As the acknowledgements explain, the ‘pamphlet is, primarily, the result of a seminar – “Art and Society” which was held in the NCA in November, 1970’. It notes that ‘The theoretical guidance of speakers at the seminar – in particular, Jack Dowling, Lelia Doolan, Seamus O Tuathail and Eoghan Harris – helped enormously in my attempt to analyse the NCA situation’
‘For advice and help in writing this pamphlet, I am indebted to Nell McCafferty, Anne Harris and John Armstrong’.
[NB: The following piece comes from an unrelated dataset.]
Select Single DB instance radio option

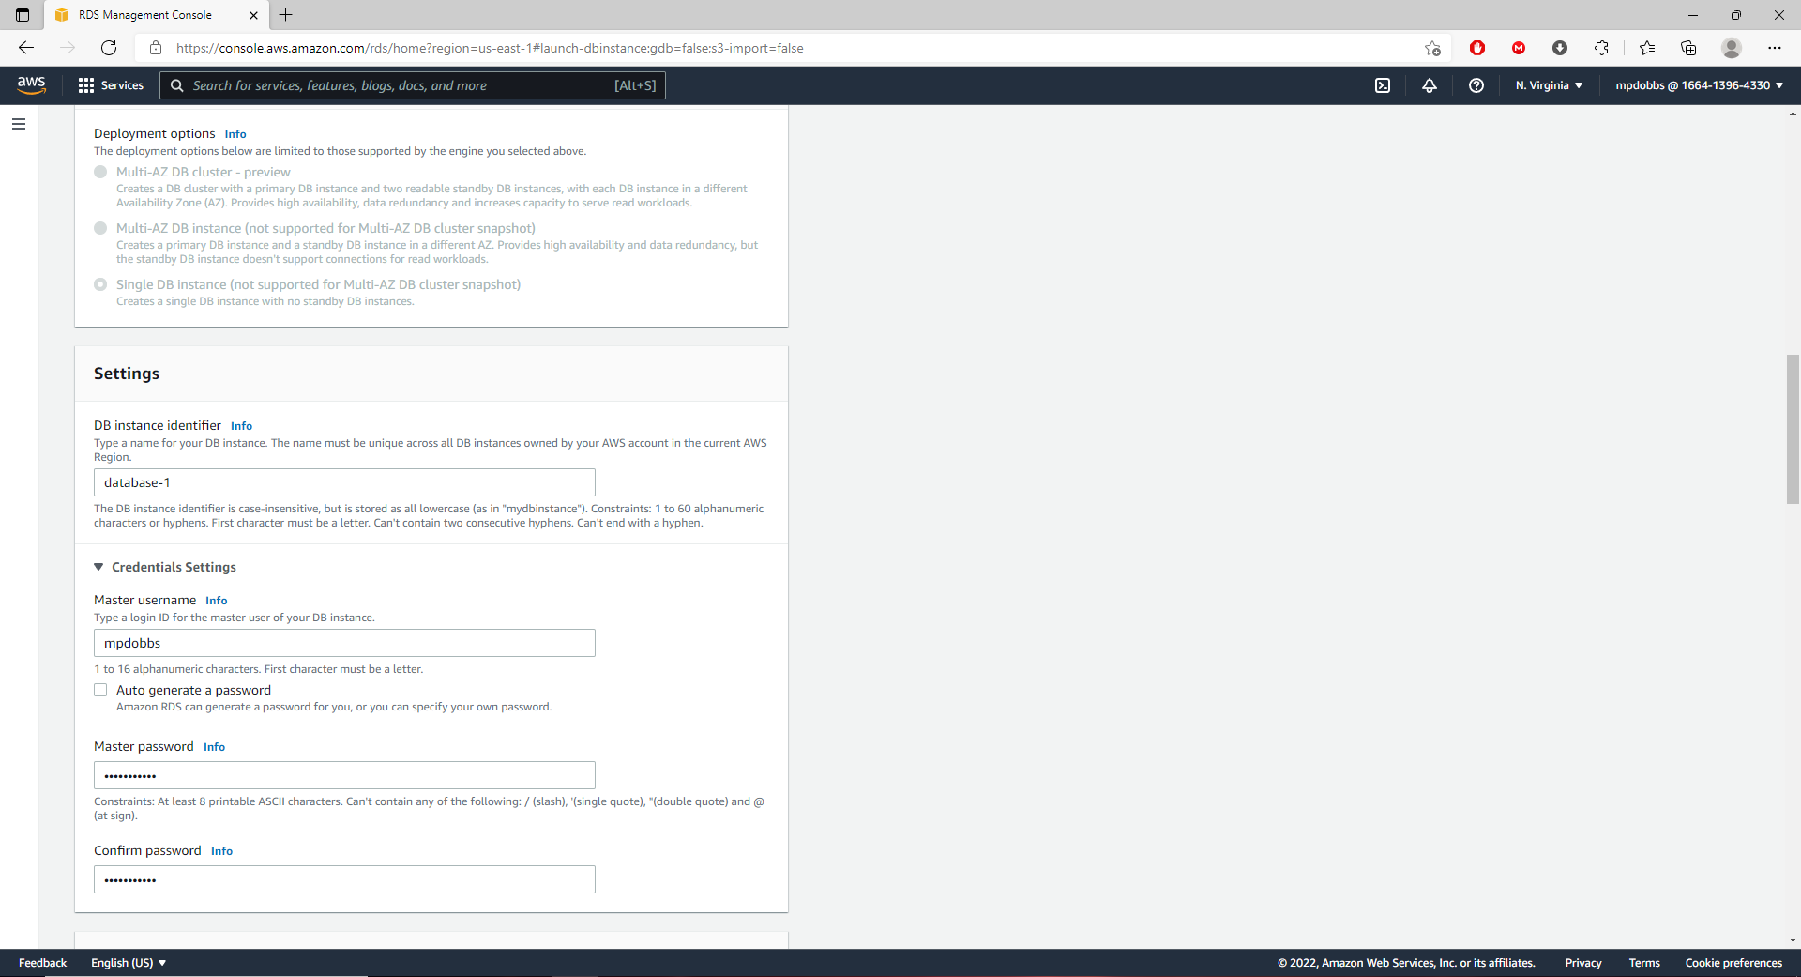coord(100,284)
It is broken up into five chapters or sections and attempts to give an overview of the NCA and its then situation. At that time the College was situated as part of the Leinster House complex between ‘Dáil Éireann and the National Library in what were once the stables of Leinster House’. The Overview notes that at the time 120 students were in attendance in the institution, ‘eighteen class-rooms existed in the College, many of which are closed, necessary equipment is scarce. Rules and regulations governing the use of such equipment as exists result in it lying idle more often than it is in use. Maintenance of the NCA is in the hands of the Board of Works. The building is patrolled each night by a military picquet; the attitudes to academic discipline reflect this’.
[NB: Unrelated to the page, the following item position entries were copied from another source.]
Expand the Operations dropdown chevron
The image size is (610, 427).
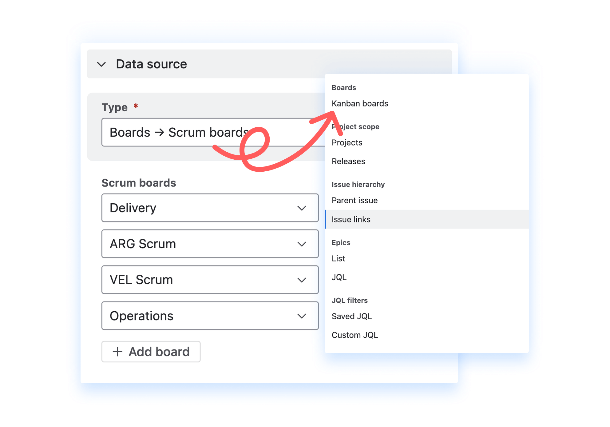pos(302,316)

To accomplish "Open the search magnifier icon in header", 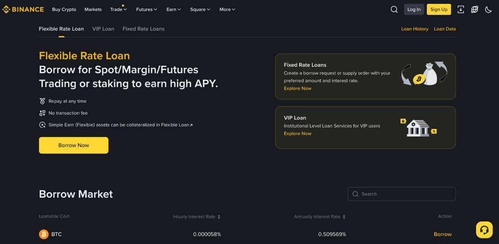I will pyautogui.click(x=394, y=9).
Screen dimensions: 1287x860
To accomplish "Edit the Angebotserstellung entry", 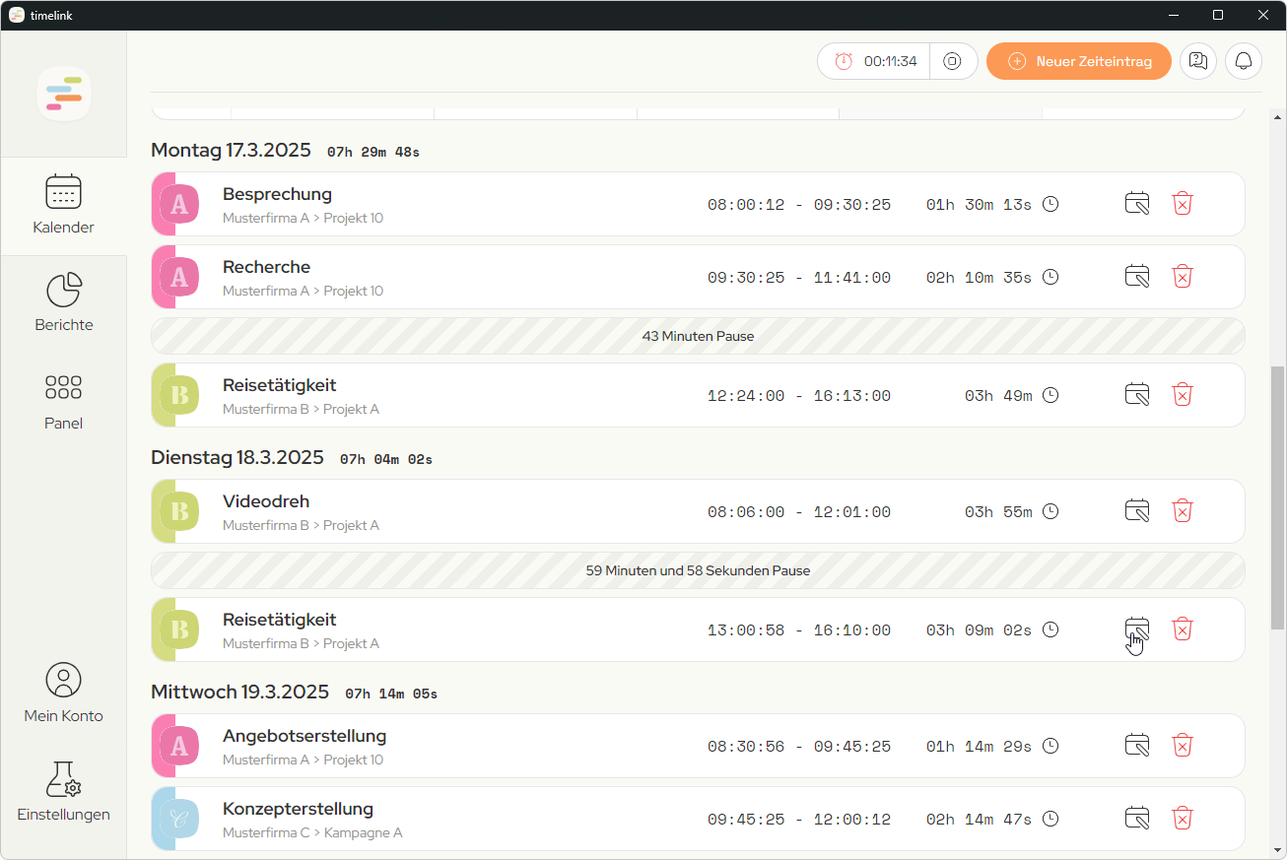I will pyautogui.click(x=1137, y=746).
The Background suggests that from its inception to the 1920s:
The school [Metropolitan School of Art – as was] was a colonialist institution. The work conducted in [it] was a mixture of Graeco-Roman and English art-decorative traditions. This was actualised in the form of individual art-objects – drawings, paintings, sculptures – and multiple craft objects which were for private consumption. The actualisation took place in a British colony, the people were politically, economically, culturally and educationally oppressed. The staff and students of the school were, essentially, privileged and their function was to serve the cultural needs of the beneficiaries of colonialism in Ireland – the British, Anglo-Irish and upper-middle class sections of the community. As it served an elite minority, the school was neither a proper cultural or educational establishment because proper culture and education must serve and relate to the whole of a community; furthermore, it was almost totally isolated from the community. Elitism and isolation continue to affect the NCA.
There is much more, not least an interesting insight into the history of the NCA Students Union, formerly the NCA Students Representative Council, which is criticised for having formerly:
..concentrated purely on social affairs. Apart from meeting at social functions, NCA students were effectively disunited and disorganised within the College… student general meetings were rarely held; when they were, it was to discuss the Annual Art Ball.
But the account of developments in the 1967 to 1971 period gives – perhaps – an echo of events occurring further afield, not least in the form of student boycotting of classes due to conditions in the NCA in relation to lack of staff and resources culminating in a ‘work-in’ in February 1969 (there’s an entertaining reference to Brian Lenihan, then Minister of Education, being forced ‘to leave a meeting at TCD through a toilet window after repeatedly refusing to state why he had closed the NCA [on foot of student actions]’. In April there was an occupation of the NCA and the following year there was another occupation and by January 1971 NCA students were picketing the Department of Education on a daily basis and further occupations ensued.
The final section, Beyond History addresses further the issue of neo-colonialism and the position of the NCA within that context.
The pamphlet also gives a sense of the times and the attitude to cultural areas within the state. There’s one telling quote from Terry Kelleher in Hibernia from 1970:
The crux of the matter is that the NCA is not economically productive in the way that a school of engineering or college of technology can be. Neither is the College a vote-catching issue.